What you are asked to do>
Give the lines again exactly as they appear below, from the line with "1211x697 pixels. How" to the line with "Open Marketplace from the left sidebar", both included, and only those lines. Leave every picture out.

:: Extracted material

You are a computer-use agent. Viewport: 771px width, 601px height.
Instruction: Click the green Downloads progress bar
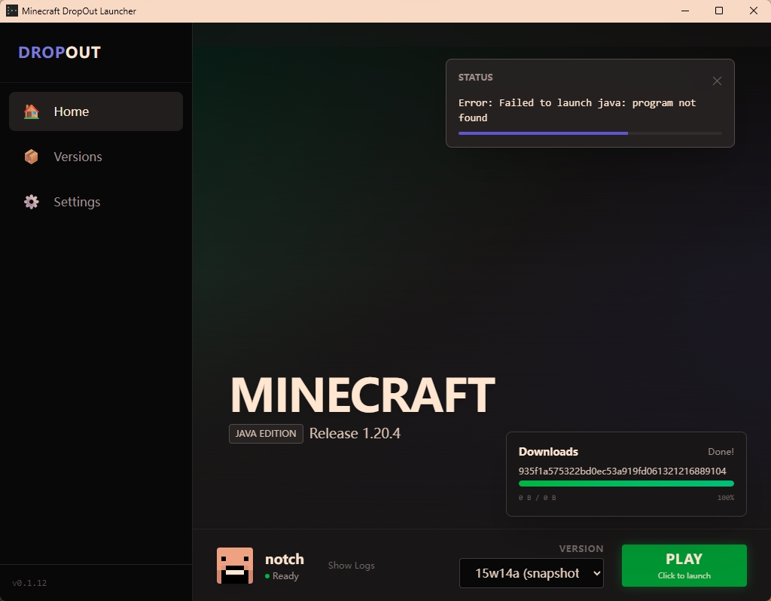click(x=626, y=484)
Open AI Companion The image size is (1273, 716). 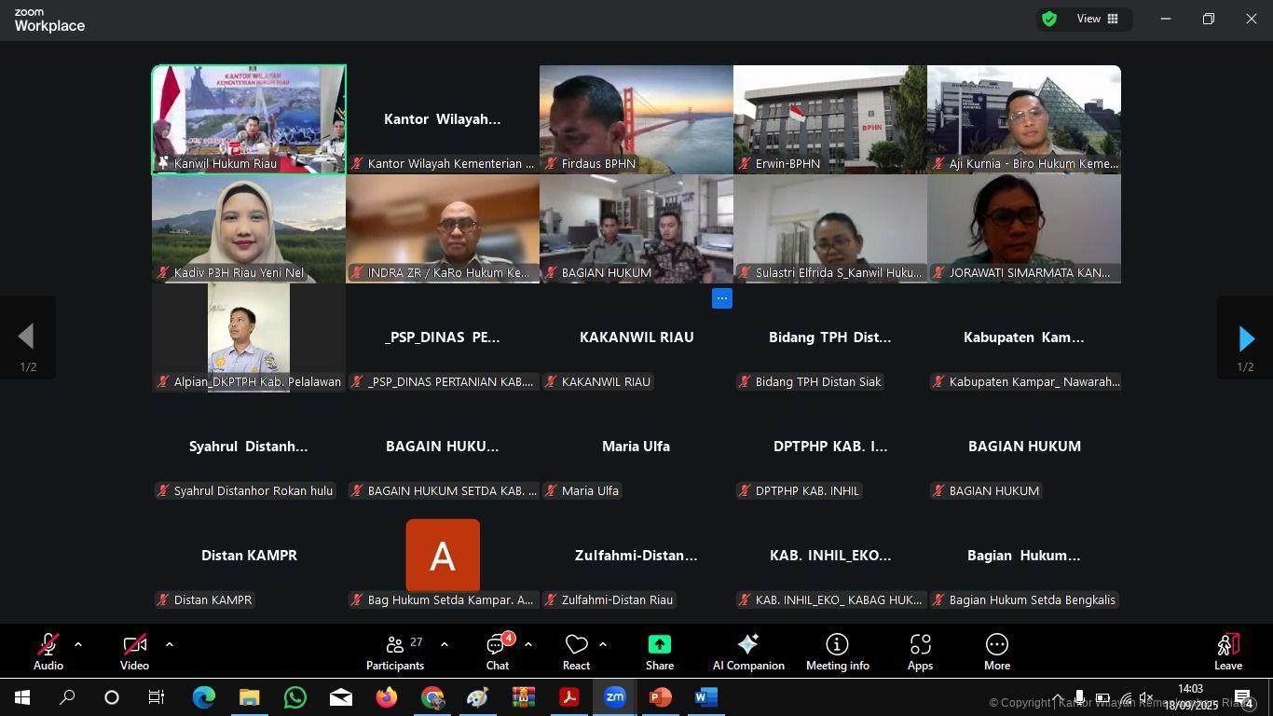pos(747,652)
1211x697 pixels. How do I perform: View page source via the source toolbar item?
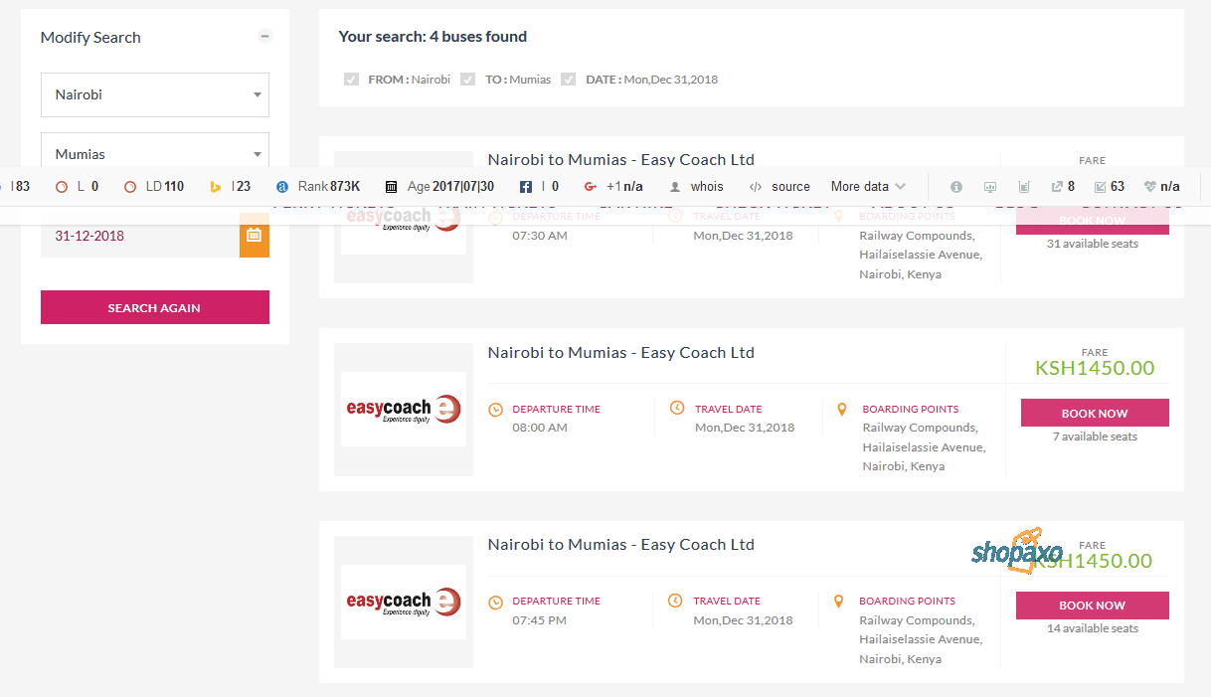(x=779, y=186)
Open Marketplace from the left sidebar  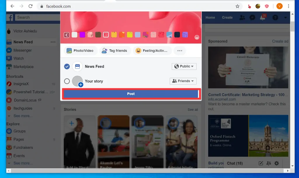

::::
:: Extracted material

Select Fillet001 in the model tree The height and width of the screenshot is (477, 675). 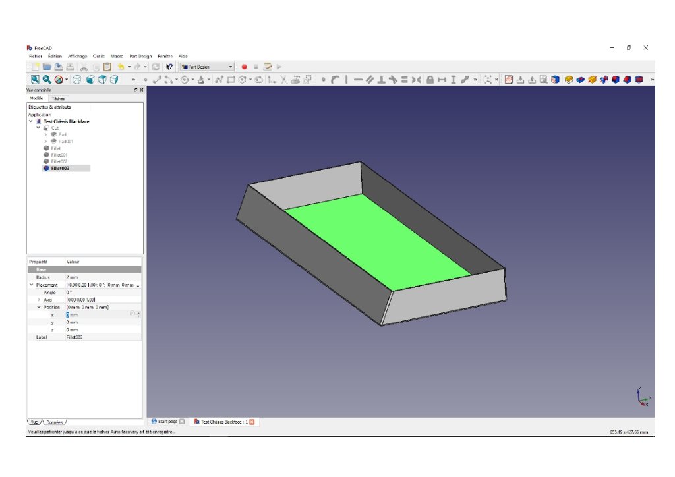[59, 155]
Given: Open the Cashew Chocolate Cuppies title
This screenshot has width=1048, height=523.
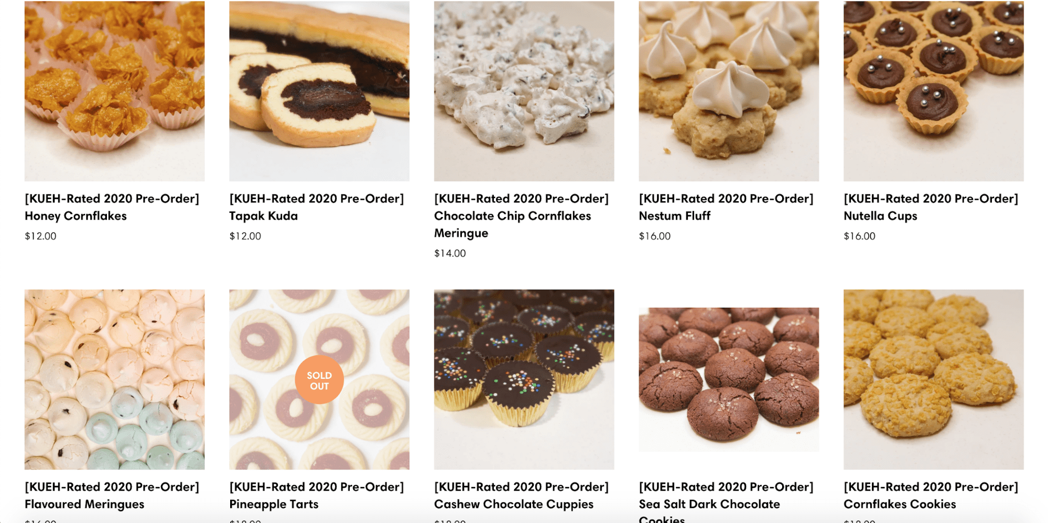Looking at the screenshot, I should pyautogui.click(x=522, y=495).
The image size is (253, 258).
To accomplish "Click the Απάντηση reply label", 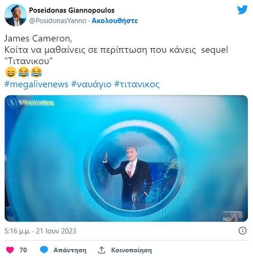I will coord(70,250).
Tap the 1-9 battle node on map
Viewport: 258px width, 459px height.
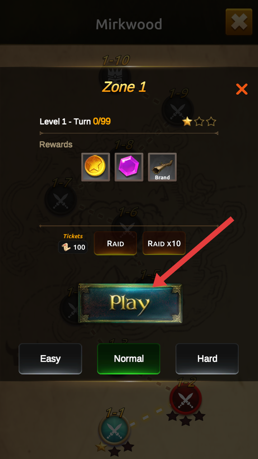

::::
:: Extracted material

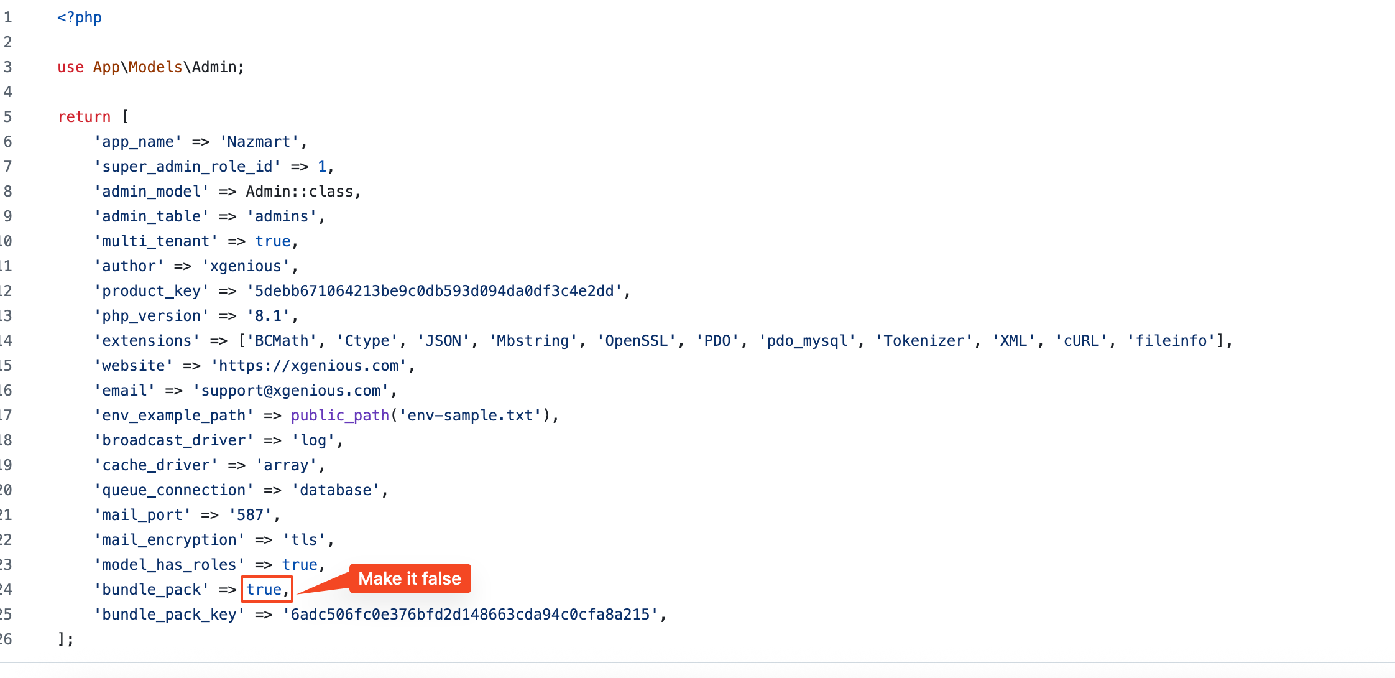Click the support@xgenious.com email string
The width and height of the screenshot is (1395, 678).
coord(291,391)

::::

Solution to the exercise>
1211x697 pixels. How do I perform: View page source via the source toolbar item?
(x=779, y=186)
Open Marketplace from the left sidebar  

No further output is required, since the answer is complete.